▶ 抜粋本文:
Digital PR Platform / 2024年8月26日 8時30分

新しいメチル化DNA結合タンパク質を発見

~DNAメチル化継承の新しい概念を提唱~


 横浜市立大学大学院生命医科学研究科 構造生物学研究室(エピジェネティクス構造生命科学)有田恭平教授、敷町怜愛さん(2023年度修士課程修了)、蛭田萌理さん(修士課程2年)、菊地杏美香さん(博士課程1年)、東京大学医科学研究所 癌防御シグナル分野 西山敦哉准教授、中西真教授、ロックフェラー大学 Isabel E. Wassing博士研究員、船引宏則教授らを中心とした国際共同研究グループは、免疫不全・セントロメア不安定症候群(ICF症候群*1)の原因遺伝子であるCDCA7とHELLSが、ヘテロクロマチン領域のDNAメチル化*2の維持に働く分子機構を明らかにしました。本成果は、CDCA7-HELLSリモデリング複合体がDNA維持メチル化に果たす役割についての新たな洞察を提供するとともに、ICF症候群の病態メカニズムの解明に貢献する可能性があります。
 本研究成果は、「Science Advances」に掲載されました(日本時間2024年8月24日午前3時)。

研究成果のポイント


ICF症候群の原因遺伝子CDCA7が、新規の片鎖メチル化DNA結合タンパク質であることを同定。
クライオ電子顕微鏡単粒子解析によって、CDCA7によるヌクレオソーム中の片鎖メチル化DNAの認識機構を解明。
ヘテロクロマチン領域特有のDNA維持メチル化の分子機構の新しい概念を発見。
CDCA7変異で発症するICF症候群のDNA低メチル化の原因を解明。

▶ 練習用データ:
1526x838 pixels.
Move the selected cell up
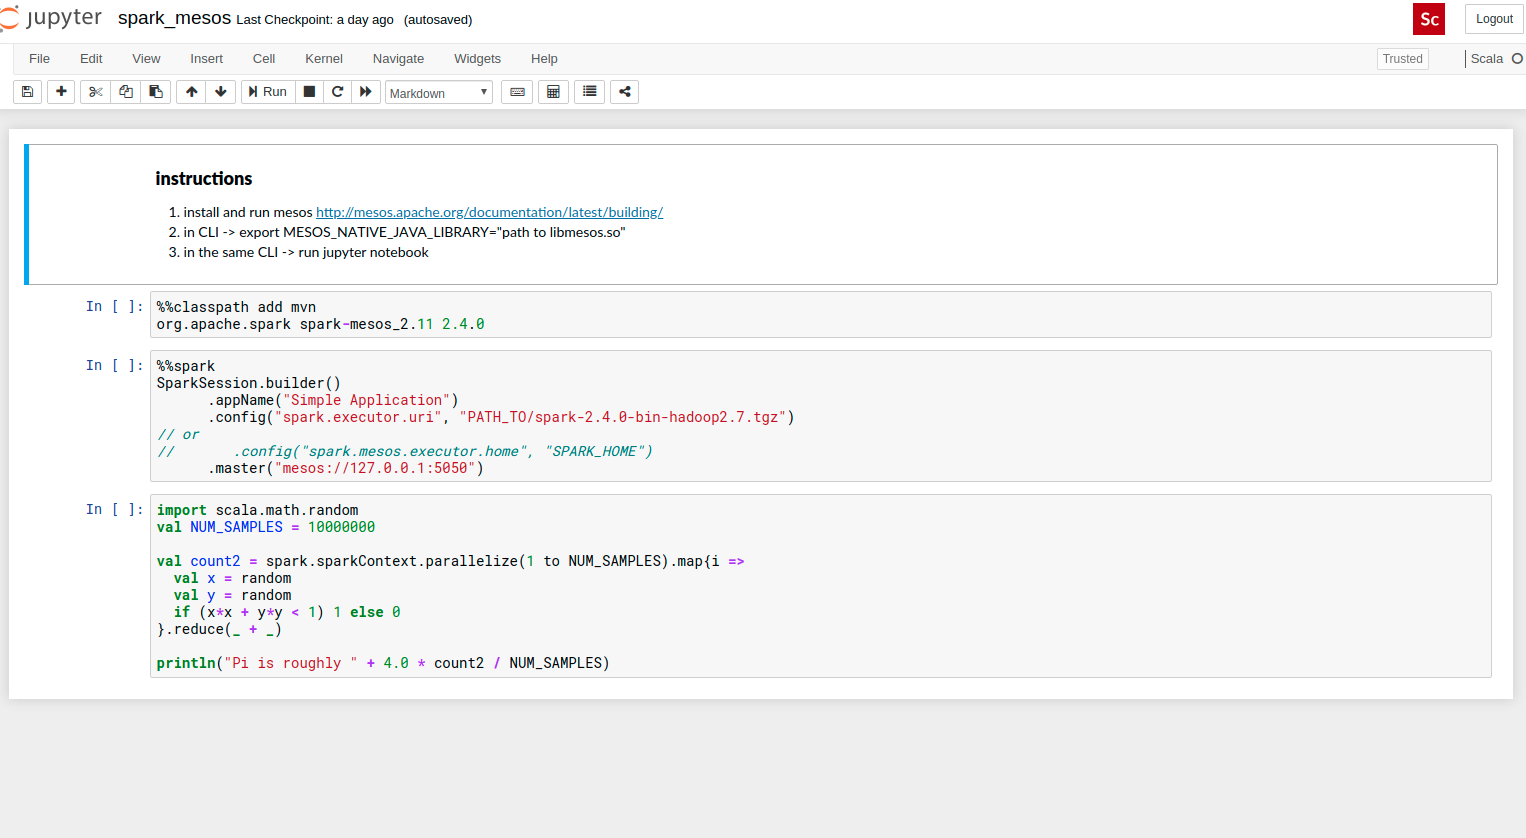tap(190, 91)
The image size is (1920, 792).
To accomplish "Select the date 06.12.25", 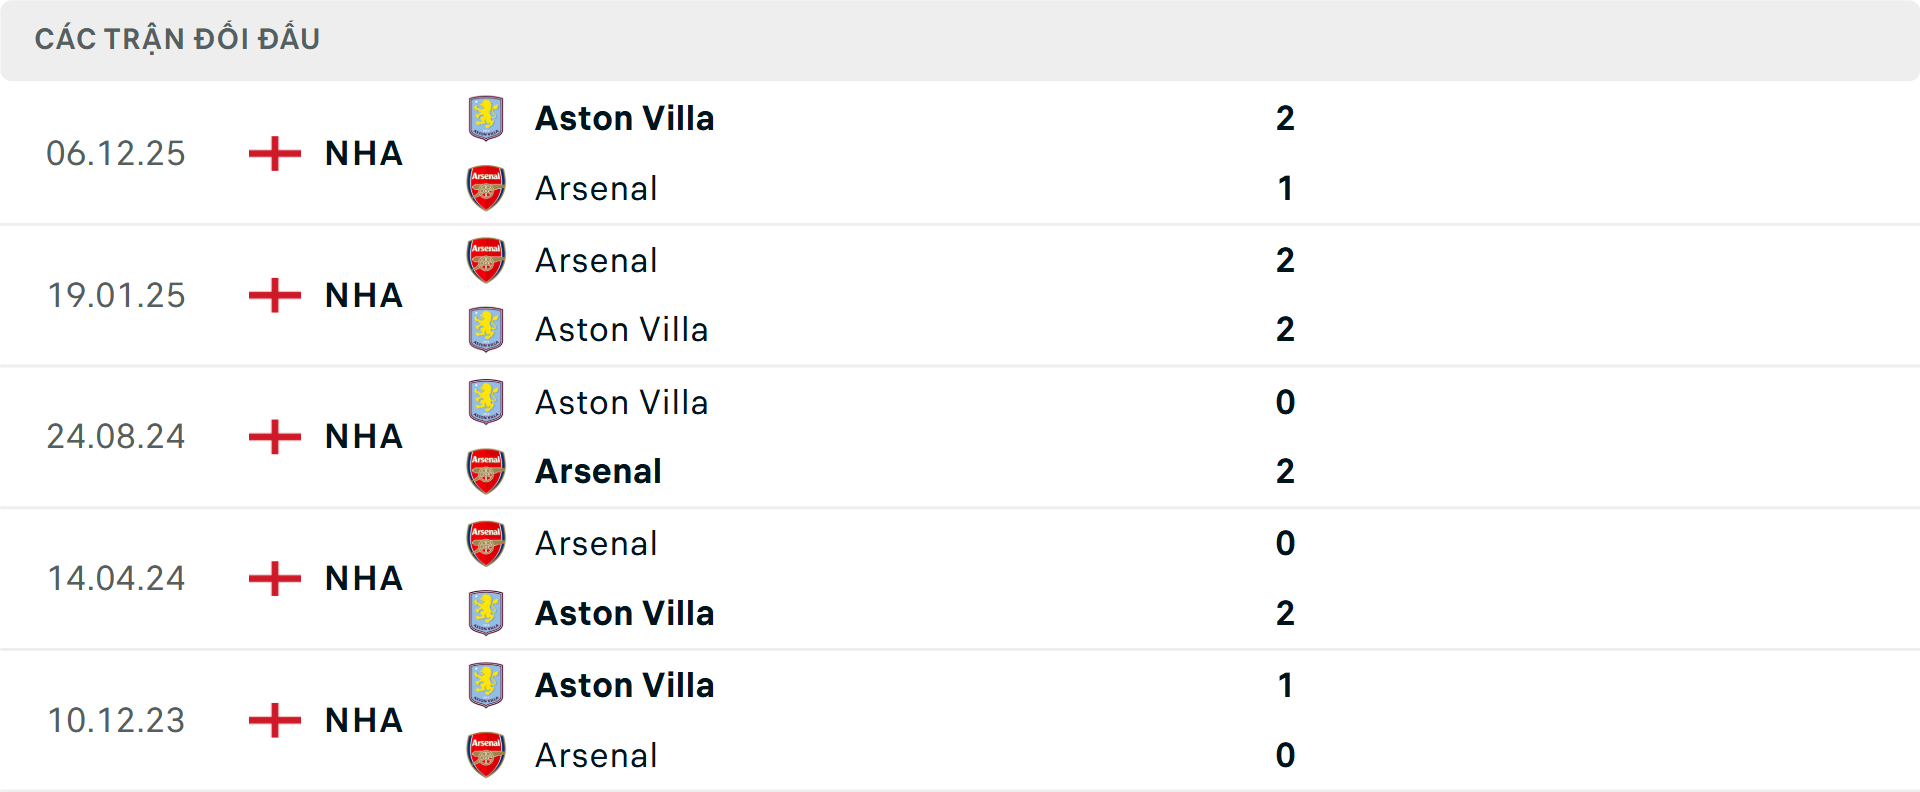I will [x=116, y=153].
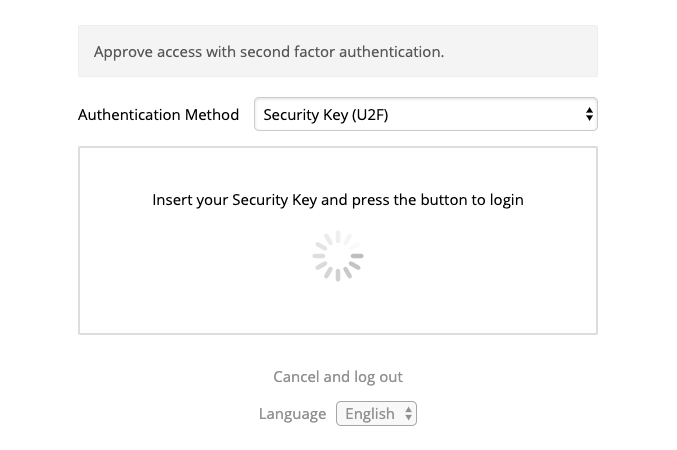Viewport: 677px width, 450px height.
Task: Click the downward arrow of the authentication method selector
Action: click(x=589, y=118)
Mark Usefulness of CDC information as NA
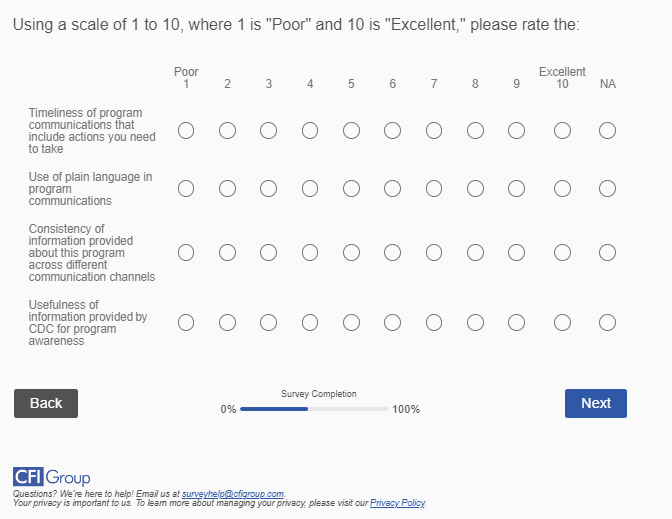The height and width of the screenshot is (519, 672). (607, 322)
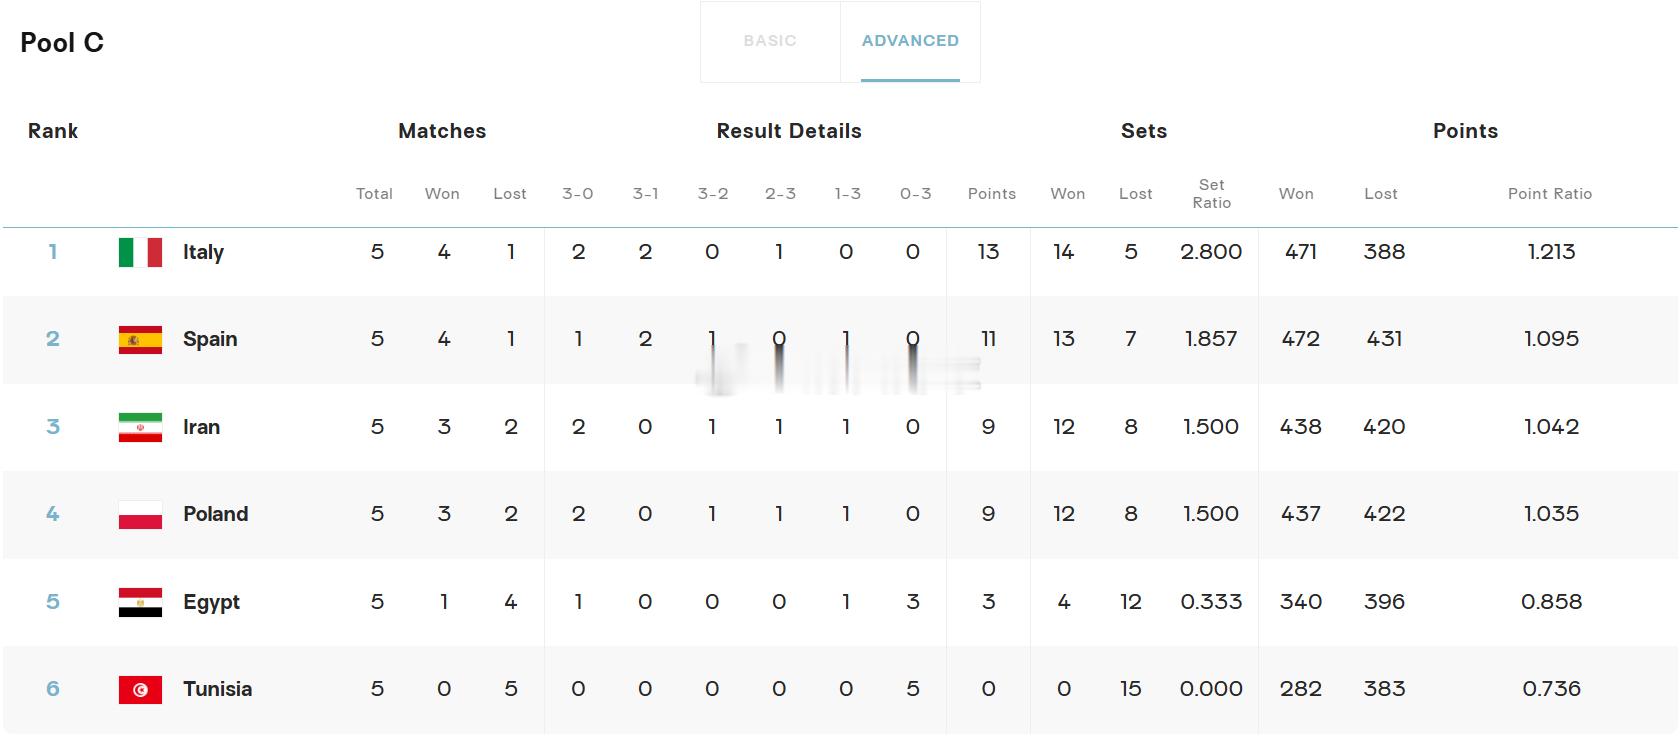This screenshot has width=1680, height=741.
Task: Click the Poland flag icon
Action: click(140, 515)
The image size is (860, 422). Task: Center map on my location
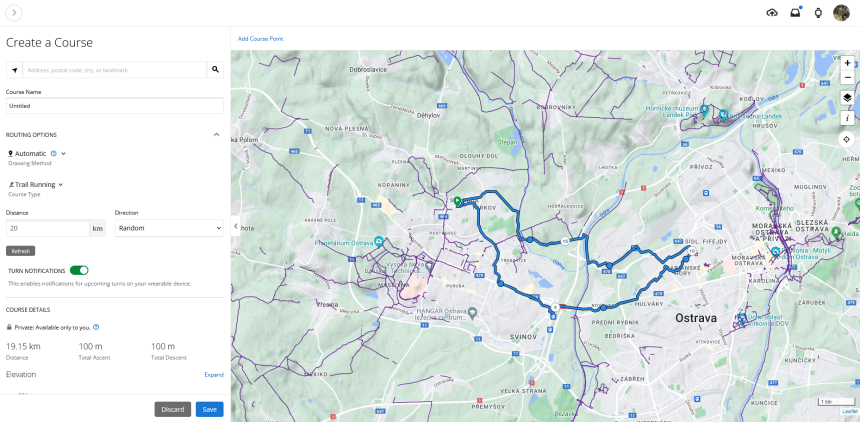[x=847, y=139]

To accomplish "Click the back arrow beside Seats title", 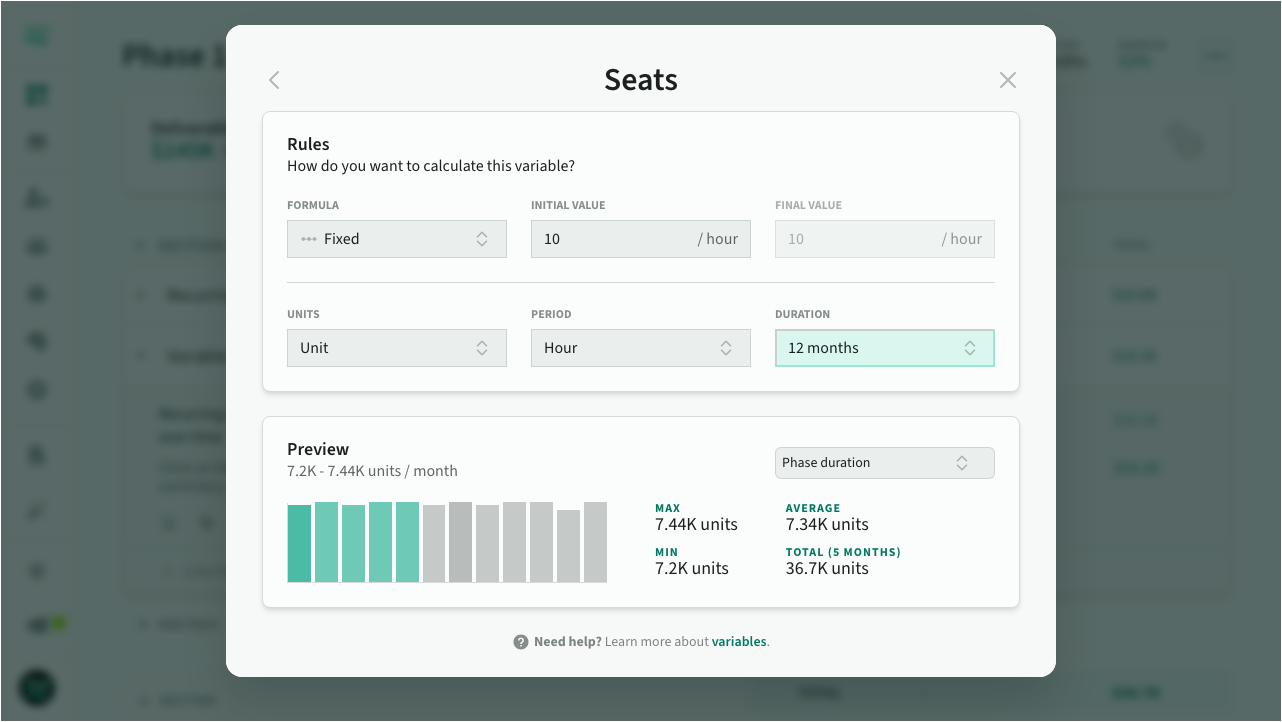I will click(274, 80).

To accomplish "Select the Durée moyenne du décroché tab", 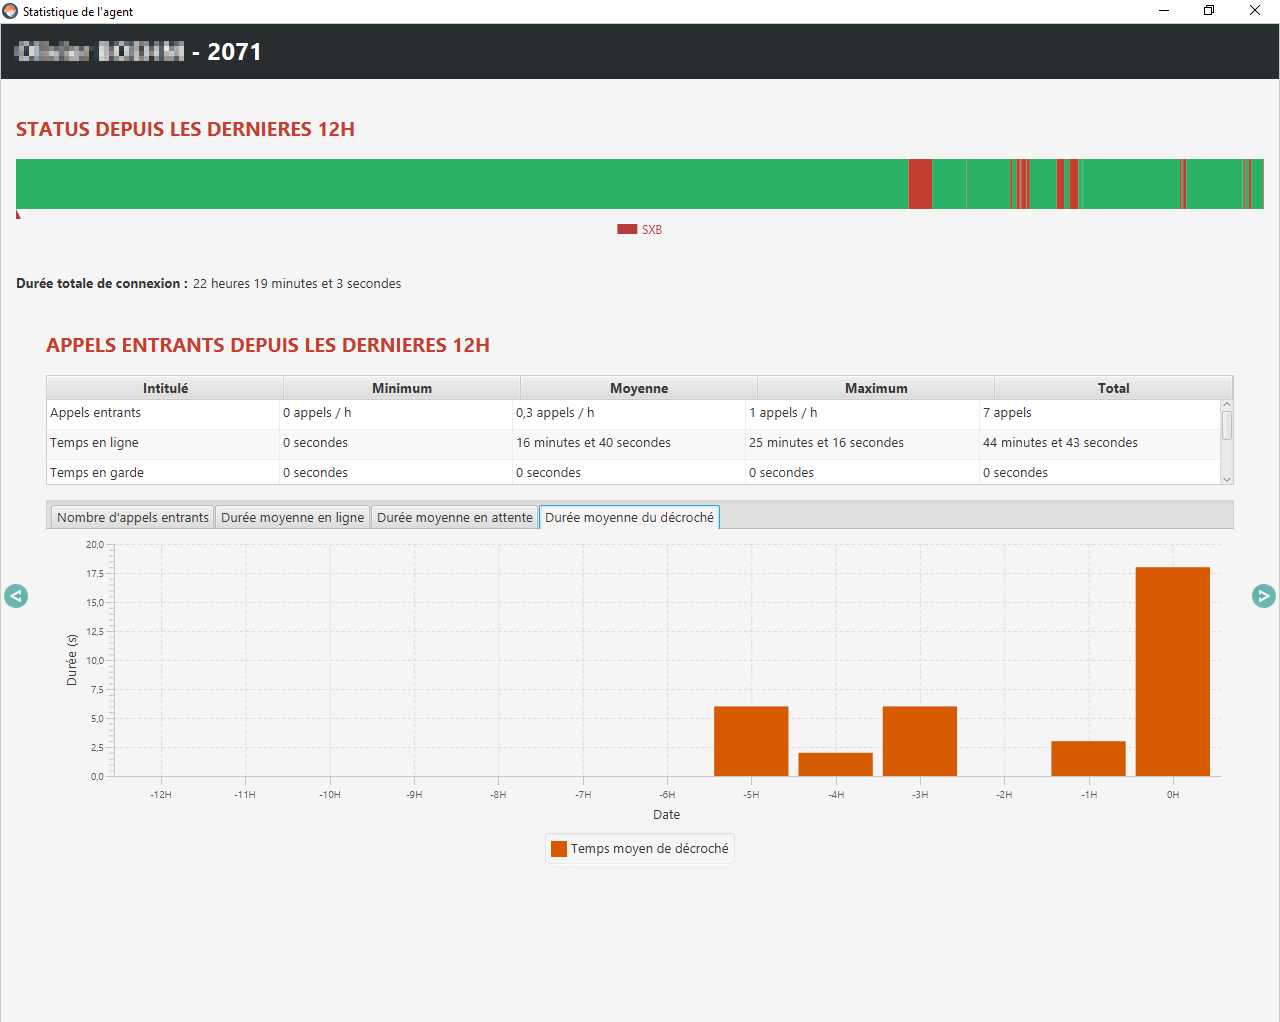I will coord(629,517).
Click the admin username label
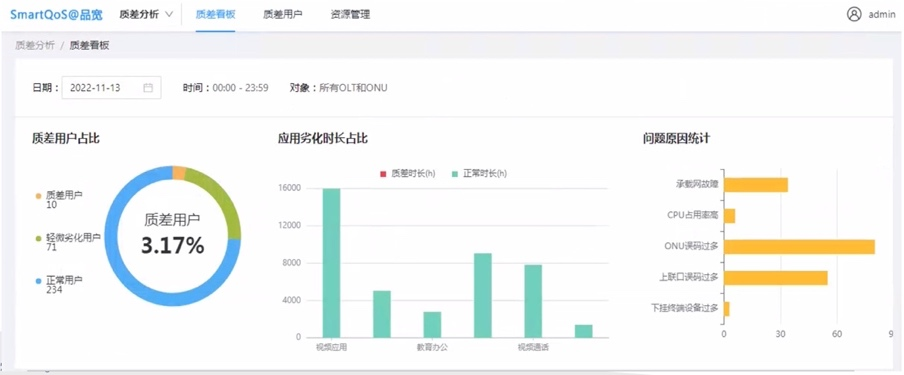 pyautogui.click(x=882, y=15)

▶ 練習問題:
1. CDCA7研究の抜粋本文から、「ICF症候群の原因遺伝子CD」から「CDCA7変異で発症するICF症候群のDNA低メチル化の原因を解明。」までを含めて書き写してください。
2. CDCA7研究の抜粋本文によると、この研究成果はどの学術誌に掲載されたか。
3. CDCA7研究の抜粋本文を、最後の文の続きから書き進めよ。

▶ 解答例:
1.
ICF症候群の原因遺伝子CDCA7が、新規の片鎖メチル化DNA結合タンパク質であることを同定。
クライオ電子顕微鏡単粒子解析によって、CDCA7によるヌクレオソーム中の片鎖メチル化DNAの認識機構を解明。
ヘテロクロマチン領域特有のDNA維持メチル化の分子機構の新しい概念を発見。
CDCA7変異で発症するICF症候群のDNA低メチル化の原因を解明。

2. 「Science Advances」に掲載された。

3.
[画像1]https://digitalpr.jp/simg/1706/93556/550_250_2024082016415266c448c01b009.jpg


図1 片鎖メチル化DNAを含むヌクレオソームとCDCD7の複合体構造

研究背景
 哺乳類のCG配列中のシトシンに起こるDNAメチル化は遺伝子発現のオン・オフを決め、細胞の形質を決める細胞記憶として働きます。従って、細胞増殖に伴うDNAメチル化パターンの正確な継承は、細胞の形質を維持するために不可欠です。この仕組みの破綻は異常な発生・分化に加えて、細胞のがん化や染色体不安定化を引き起こすことで、様々な疾患の原因になると考えられています。したがって、DNAメチル化維持の分子機構の全貌を明らかにすることは、科学的にも社会的にも重要な課題です。
 DNAのメチル化異常が関与する疾患の一つとして、ICF(Immunodeficiency, Centromeric instability, Facial anomaly)症候群が知られています。ICF症候群はクロマチンリモデリング因子*3 HELLSとその活性化因子CDCA7の変異を原因とし、ヘテロクロマチンの低メチル化を特徴としています。CDCA7が持つジンクフィンガードメイン(ZnFドメイン) は真核生物に広く保存されていますが、DNAメチル化やDNAメチルトランスフェラーゼが欠如している種では見られないことから、DNAメチル化との関連が示唆されていました。しかし、CDCA7がDNAメチル化にどのように関与し、ICF症候群で見られるCDCA7変異がなぜDNA低メチル化を引き起こすのかはよくわかっていませんでした。